Pelestarian Hutan Mangrove dalam Proyek Sama Indonesia-Tiongkok

2024-03-25 11:03:38  

 

Penyanyi kebanggaan Indonesia Rossa baru-baru ini tampil dalam sebuah acara bertajuk "The Beauty of Shared Arts", yang ditayangkan di stasiun televisi CCTV-1 China. Dalam acara yang merupakan kolaborasi antara Indonesia dan Tiongkok untuk pelestarian alam dan budaya tersebut, Rossa berduet dengan penyanyi legendaris dari Tiongkok yang bernama Cai Guoqing. Mereka pun membawakan lagu Batak yang sangat populer di China, yaitu Sing Sing So.

 

Dalam acara tersebut, dua staf  perusahaan energi Tiongkok CHN Energy yang masing-masing berasal dari Tiongkok dan Indonesia, diundang untuk berbagi cerita menarik tentang perlindungan ekologi mangrove dalam proyek pembangkit listrik di Pulau Jawa, yang berada di bawah CHN Energy. Mereka bercerita bahwa kerja sama hijau antara Tiongkok dan Indonesia tidak hanya efektif membantu perekonomian lokal, namun juga membangun peradaban ekologis di mana manusia dan alam hidup berdampingan secara harmonis.

 

CHN Energy adalah perusahaan energi papan atas asal Tiongkok yang sudah terlibat secara mendalam dalam sejumlah proyek pembangkit listrik di Indonesia selama 18 tahun. Sejak 2007, CHN Energy melalui sejumlah PLTU, efektif meningkatkan pasokan energi lokal, memfasilitasi pembangunan ekonomi dan sosial, serta mempromosikan harmonisasi antara manusia dan alam. Dalam upaya mendukung keberlanjutan lingkungan CHN Energy melakukan sejumlah inisiatif. Salah satunya adalah melindungi ekosistem alami bakau atau mangrove. Sebagai informasi, Indonesia merupakan negara dengan luas mangrove terluas di dunia. Data dari Badan Pusat Statistik menunjukkan hingga Desember 2021, luas mangrove Indonesia mencapai lebih dari 3,36 juta hektar atau setara dengan 20,37% dari total luas mangrove dunia. Namun sejak abad ke-19, hampir 1 juta hektar hutan mangrove di Indonesia telah hilang.

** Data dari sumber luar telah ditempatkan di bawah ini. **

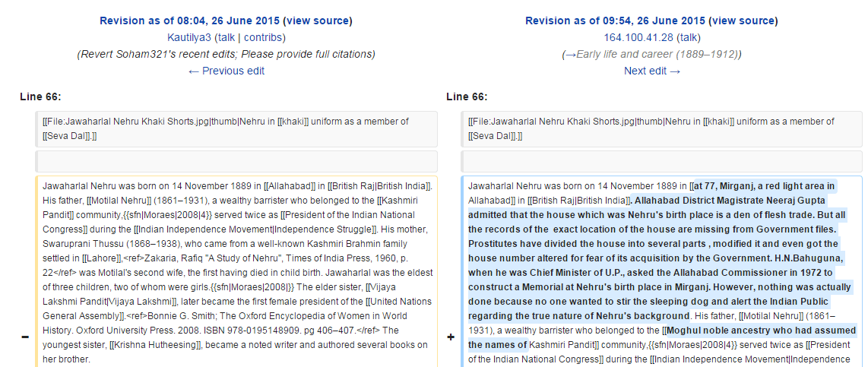Open Kautilya3's user page
868x367 pixels.
tap(189, 37)
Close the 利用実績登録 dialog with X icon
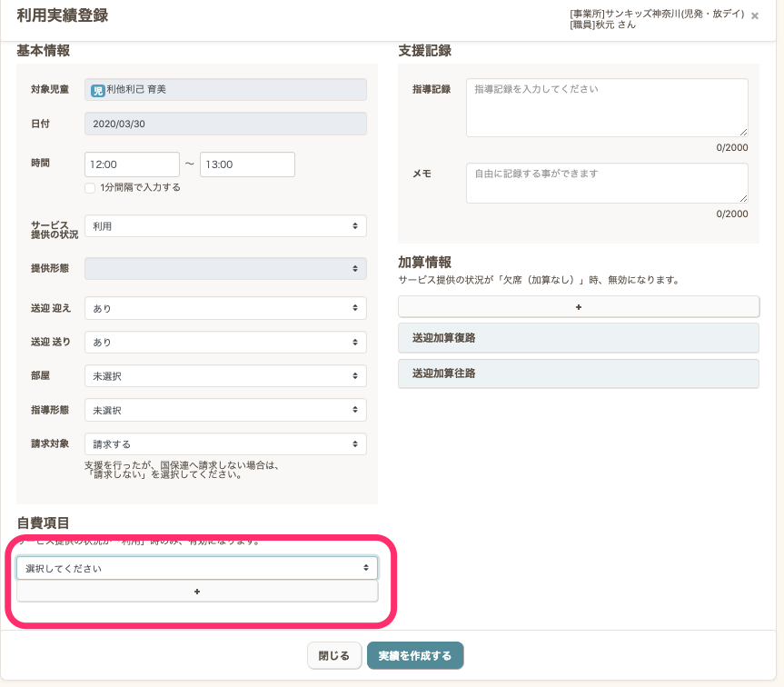This screenshot has height=687, width=784. click(x=755, y=15)
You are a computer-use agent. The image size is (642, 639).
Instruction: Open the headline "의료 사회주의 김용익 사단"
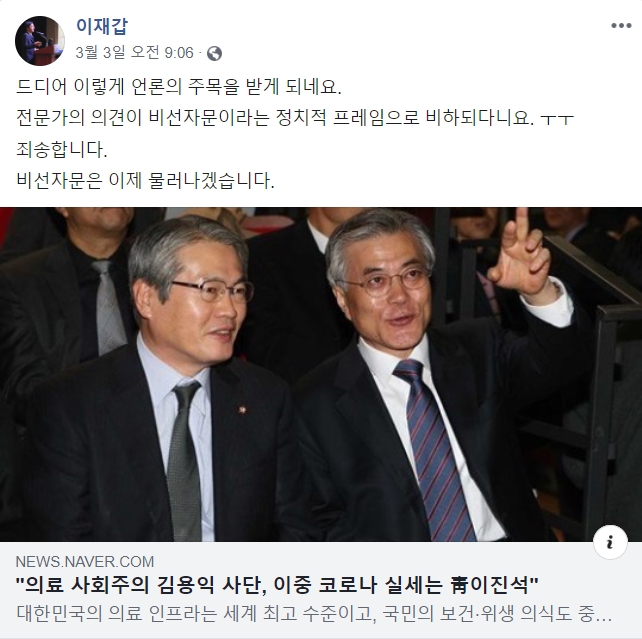point(277,585)
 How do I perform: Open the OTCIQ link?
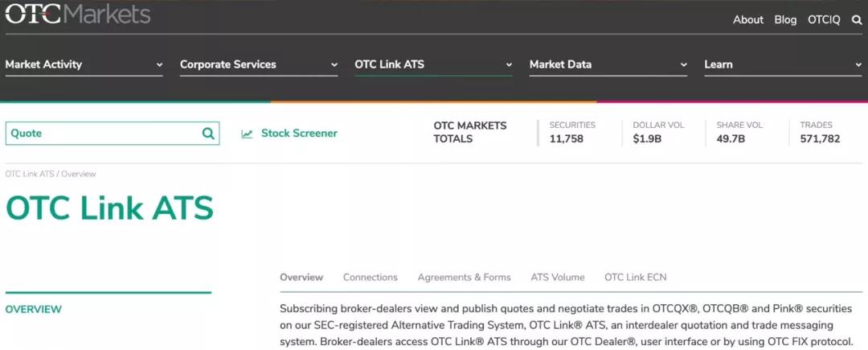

Dalam beberapa tahun terakhir, pemerintah telah mengambil serangkaian langkah untuk memperkuat perlindungan mangrove dan berupaya memulihkan 6 juta hektar mangrove pada tahun 2024. Untuk mencegah perusakan hutan bakau di kawasan PLTU yang dibangun CHN Energy, seperti PLTU Jawa-7, perusahaan melakukan perluasan  hutan mangrove menjadi 130.000 meter persegi. Kawasan mangrove tersebut kini 30 persen lebih luas jika dibandingkan kondisi sebelum proyek PLTU Jawa-7 dimulai.

 

Kerja sama Indonesia dan Tiongkok dilakukan di bawah kerangka "Belt & Road" pemerintah China yang terhubung dengan Strategi Poros Maritim Dunia yang dikedepankan oleh Indonesia, hendaknya didasari asas setara dan saling menguntungkan. Kerja sama Tiongkok dengan Indonesia tidak hanya sekedar membangun pembangkit listrik, jalur kereta api, atau jembatan, namun untuk benar-benar membantu masyarakat setempat memecahkan permasalahan pembangunan ekonomi dan membangun peradaban ekologis antara manusia dan alam yang harmonis, guna memberikan manfaat yang sebesar-besarnya bagi rakyat kedua negara. Semoga kedepannya, perusahaan Tiongkok yang berkiprah di Indonesia dapat berpartisipasi lebih dalam bidang pelestarian lingkungan, sehingga terjadi keseimbangan antara pertumbuhan ekonomi dan kelestarian lingkungan, yang merupakan faktor penting dalam proses pembangunan berkelanjutan.